Swap "Telegram" for "Signal" in the entries, beginning at the line that has "Click the blue Parking block icon" and stopping after the line that has "Click the green". Give only those lines again, with everything else unchanged.
------------
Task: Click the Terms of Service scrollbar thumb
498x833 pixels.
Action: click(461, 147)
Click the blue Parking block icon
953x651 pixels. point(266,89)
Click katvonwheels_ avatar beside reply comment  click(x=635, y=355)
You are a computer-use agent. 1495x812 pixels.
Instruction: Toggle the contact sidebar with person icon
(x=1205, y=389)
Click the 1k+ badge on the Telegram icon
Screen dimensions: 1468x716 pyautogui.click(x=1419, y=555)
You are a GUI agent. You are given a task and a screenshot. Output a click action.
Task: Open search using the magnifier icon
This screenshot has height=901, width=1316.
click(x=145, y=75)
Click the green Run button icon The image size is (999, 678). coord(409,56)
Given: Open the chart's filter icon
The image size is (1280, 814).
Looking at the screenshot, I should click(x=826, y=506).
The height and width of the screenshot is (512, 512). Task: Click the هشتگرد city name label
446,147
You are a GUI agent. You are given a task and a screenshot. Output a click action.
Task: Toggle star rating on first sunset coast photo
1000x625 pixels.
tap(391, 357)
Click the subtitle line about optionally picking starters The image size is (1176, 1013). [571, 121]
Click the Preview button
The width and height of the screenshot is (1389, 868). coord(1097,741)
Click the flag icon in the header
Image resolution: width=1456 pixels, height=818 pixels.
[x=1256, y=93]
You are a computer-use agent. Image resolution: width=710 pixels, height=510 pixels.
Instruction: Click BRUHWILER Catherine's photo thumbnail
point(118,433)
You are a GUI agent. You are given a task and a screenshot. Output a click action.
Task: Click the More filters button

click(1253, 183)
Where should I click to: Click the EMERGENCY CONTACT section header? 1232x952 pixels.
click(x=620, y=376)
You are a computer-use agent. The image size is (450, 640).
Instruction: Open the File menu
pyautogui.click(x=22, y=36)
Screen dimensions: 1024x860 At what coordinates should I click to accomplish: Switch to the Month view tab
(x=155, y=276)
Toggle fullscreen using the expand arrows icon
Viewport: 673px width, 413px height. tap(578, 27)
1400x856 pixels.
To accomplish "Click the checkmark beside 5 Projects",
------------
» **Expected answer**
Click the blue Parking block icon
953x651 pixels. point(266,89)
Click katvonwheels_ avatar beside reply comment  click(x=635, y=355)
You are a computer-use agent. 1495x812 pixels.
Instruction: Toggle the contact sidebar with person icon
(x=1205, y=389)
Click the 1k+ badge on the Signal icon
Screen dimensions: 1468x716 pyautogui.click(x=1419, y=555)
You are a GUI agent. You are given a task and a screenshot. Output a click action.
Task: Open search using the magnifier icon
This screenshot has height=901, width=1316.
click(x=145, y=75)
Click the green Run button icon The image size is (999, 678). coord(409,56)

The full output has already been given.